* [REQUIREMENT]
Restate word for word the section of the entries that opens at the line containing "This screenshot has width=1225, height=597." and closes at the line containing "You are a computer-use", both lines kept, pictures dropped.

* [PROVIDED INFORMATION]
__________
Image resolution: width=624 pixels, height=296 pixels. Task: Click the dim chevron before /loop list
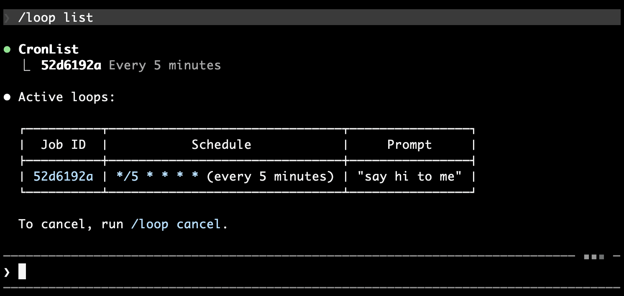(7, 18)
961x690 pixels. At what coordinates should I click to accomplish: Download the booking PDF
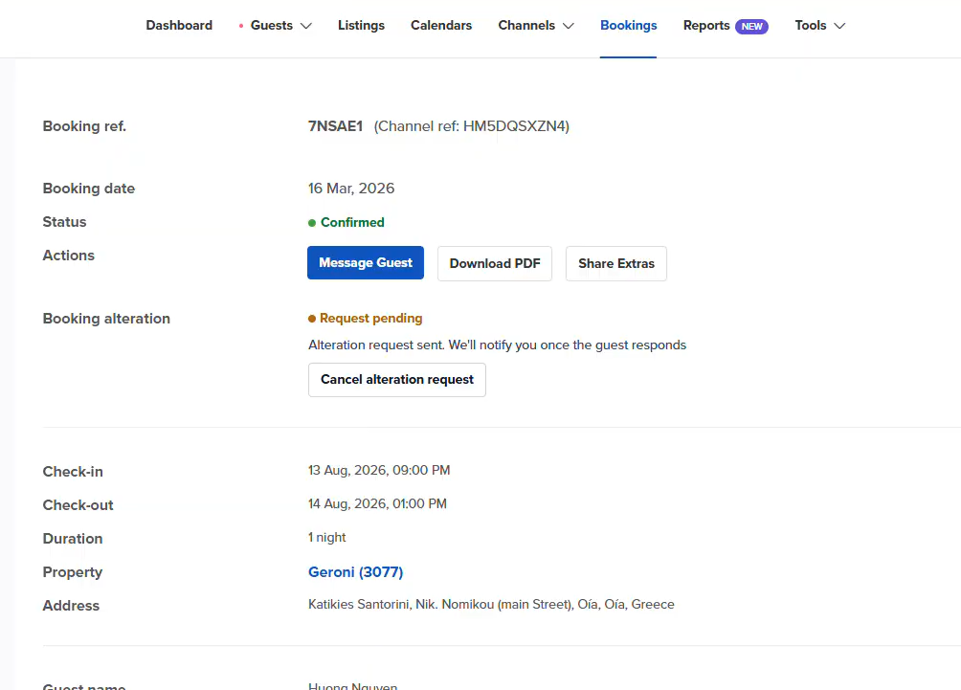tap(494, 263)
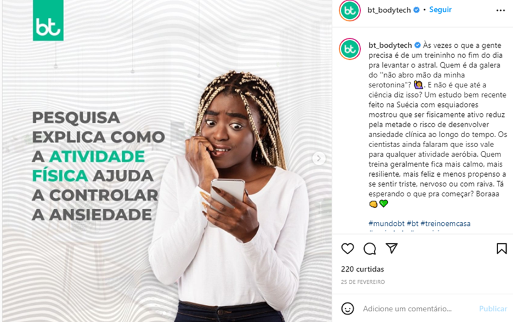Image resolution: width=513 pixels, height=322 pixels.
Task: Open emoji picker smiley icon
Action: [x=348, y=309]
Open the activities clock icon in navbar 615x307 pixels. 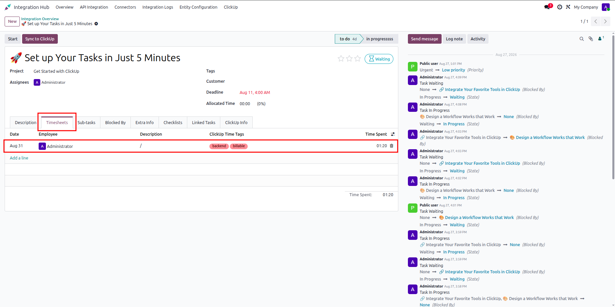(x=560, y=7)
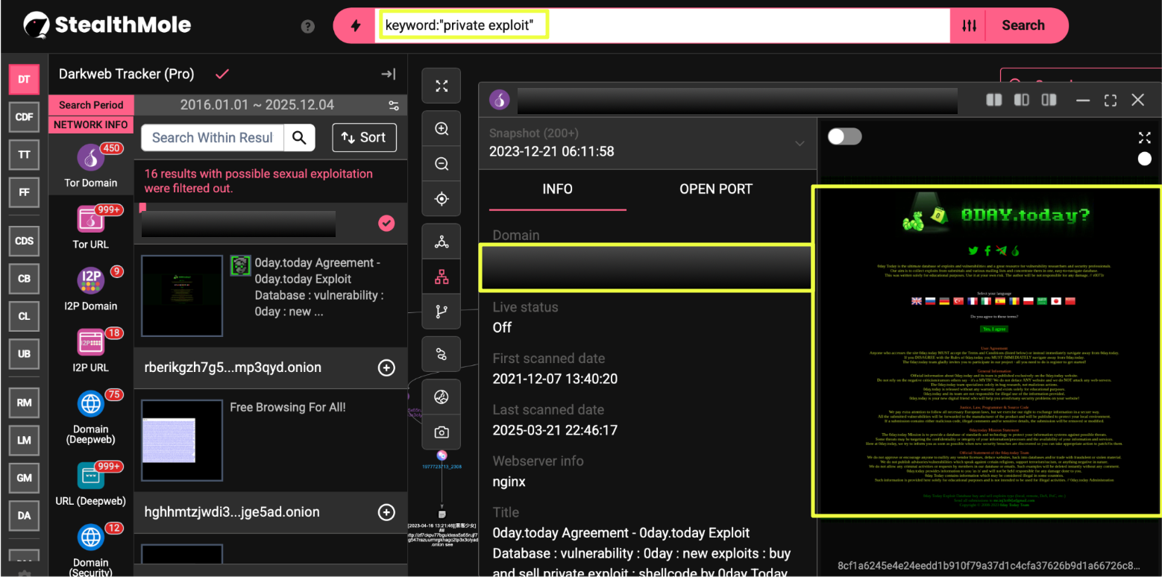Image resolution: width=1162 pixels, height=577 pixels.
Task: Switch to the OPEN PORT tab
Action: [x=715, y=189]
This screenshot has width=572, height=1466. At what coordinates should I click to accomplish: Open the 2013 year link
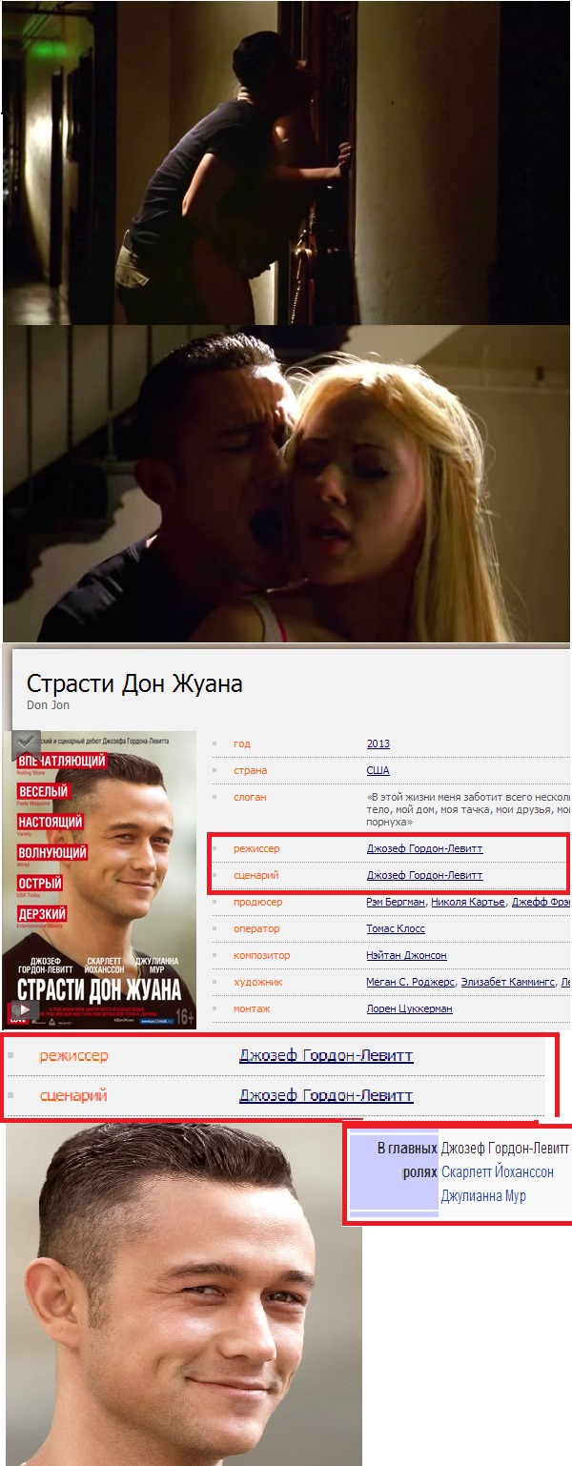378,743
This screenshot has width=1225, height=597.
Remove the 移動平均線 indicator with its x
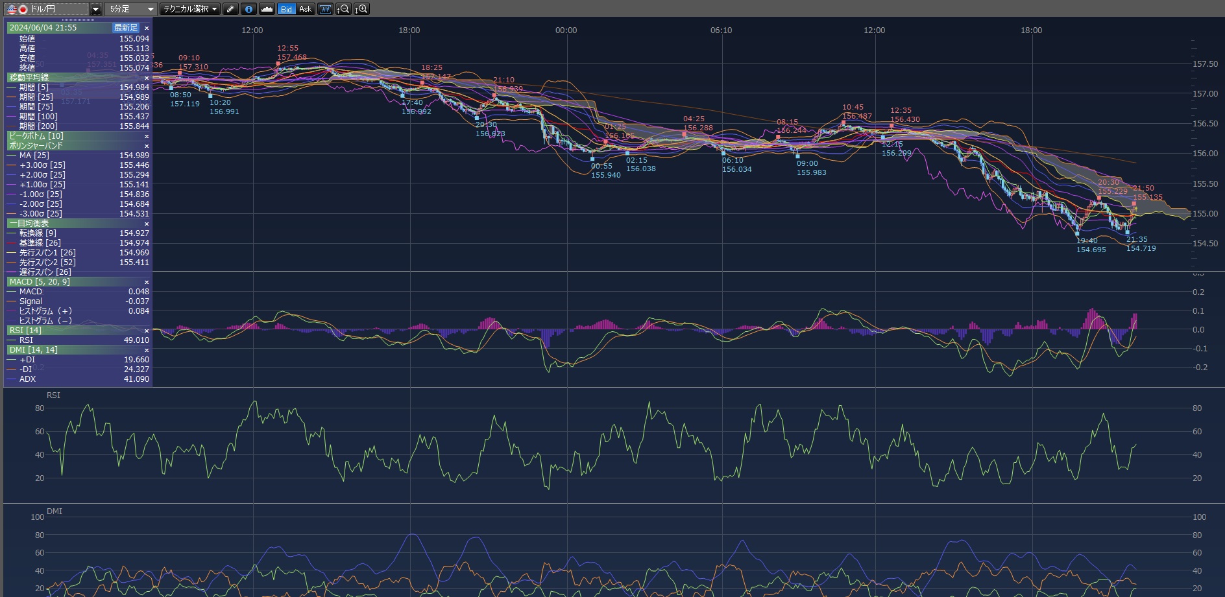pyautogui.click(x=147, y=78)
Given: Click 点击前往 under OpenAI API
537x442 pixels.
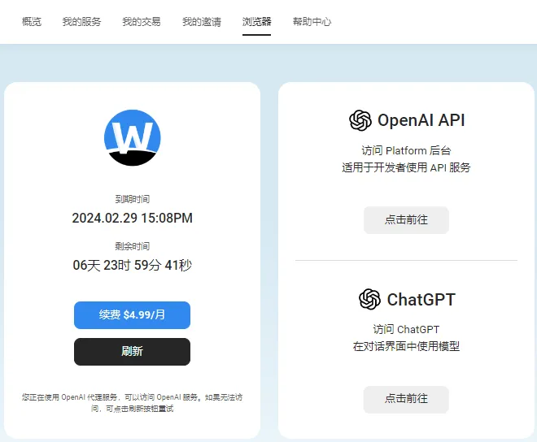Looking at the screenshot, I should click(x=406, y=220).
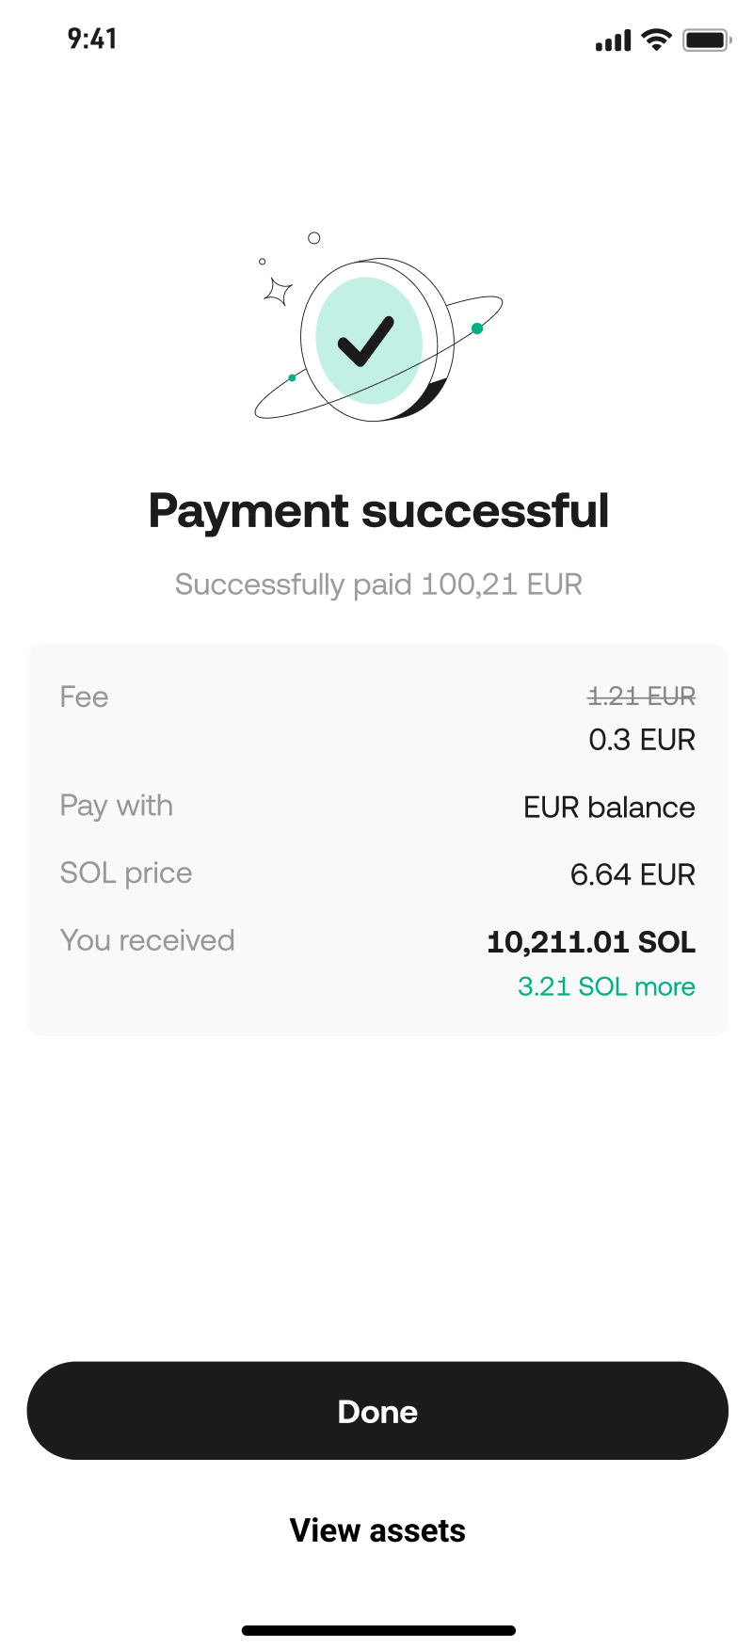753x1649 pixels.
Task: Click the sparkle star beside the coin
Action: [278, 292]
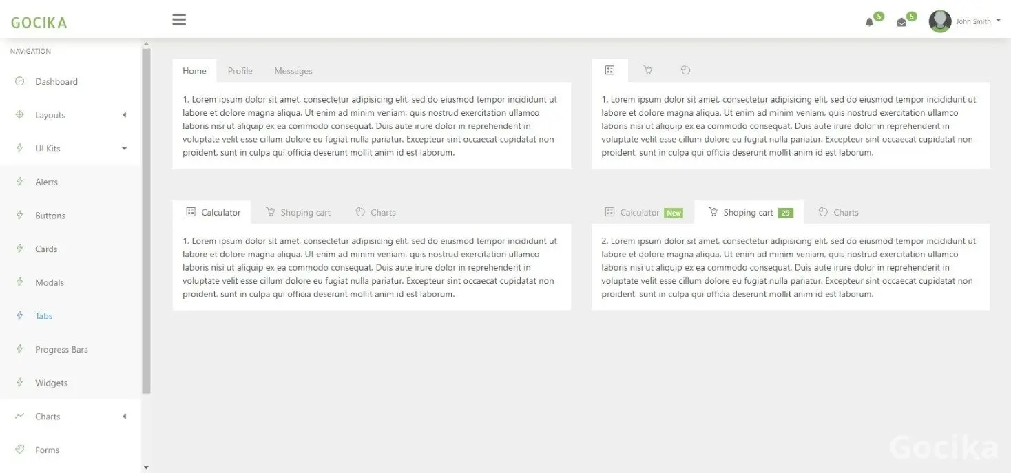This screenshot has width=1011, height=473.
Task: Click the sidebar scroll down arrow
Action: click(145, 467)
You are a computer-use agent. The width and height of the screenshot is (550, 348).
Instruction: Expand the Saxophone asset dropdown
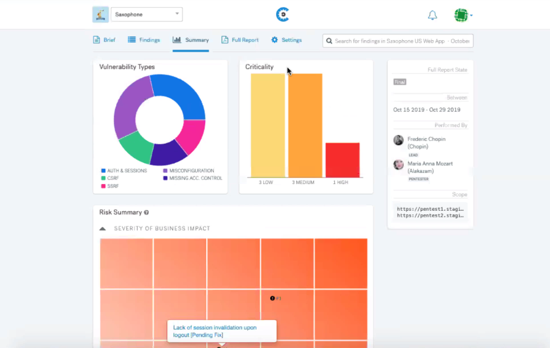(146, 14)
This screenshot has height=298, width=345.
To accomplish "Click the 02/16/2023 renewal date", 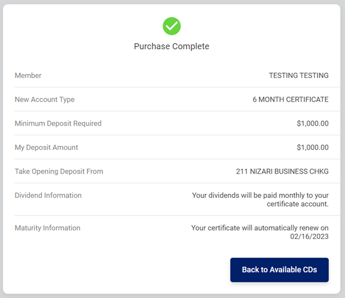I will (309, 237).
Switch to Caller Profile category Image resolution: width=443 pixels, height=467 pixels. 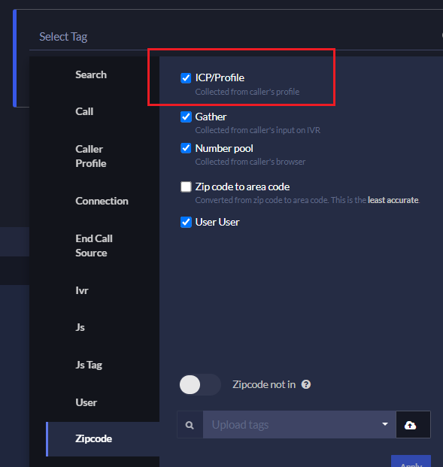click(90, 156)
__________
* [TASK ANSWER]
This screenshot has width=1225, height=597.
Remove the 移動平均線 indicator with its x
pyautogui.click(x=147, y=78)
Given: Click 点击前往 under OpenAI API
537x442 pixels.
Looking at the screenshot, I should click(x=406, y=220).
753x1649 pixels.
Task: Click the sparkle star beside the coin
Action: [278, 292]
This screenshot has width=1011, height=473.
Task: Click the sidebar scroll down arrow
Action: click(145, 467)
You are a computer-use agent. The width and height of the screenshot is (550, 348).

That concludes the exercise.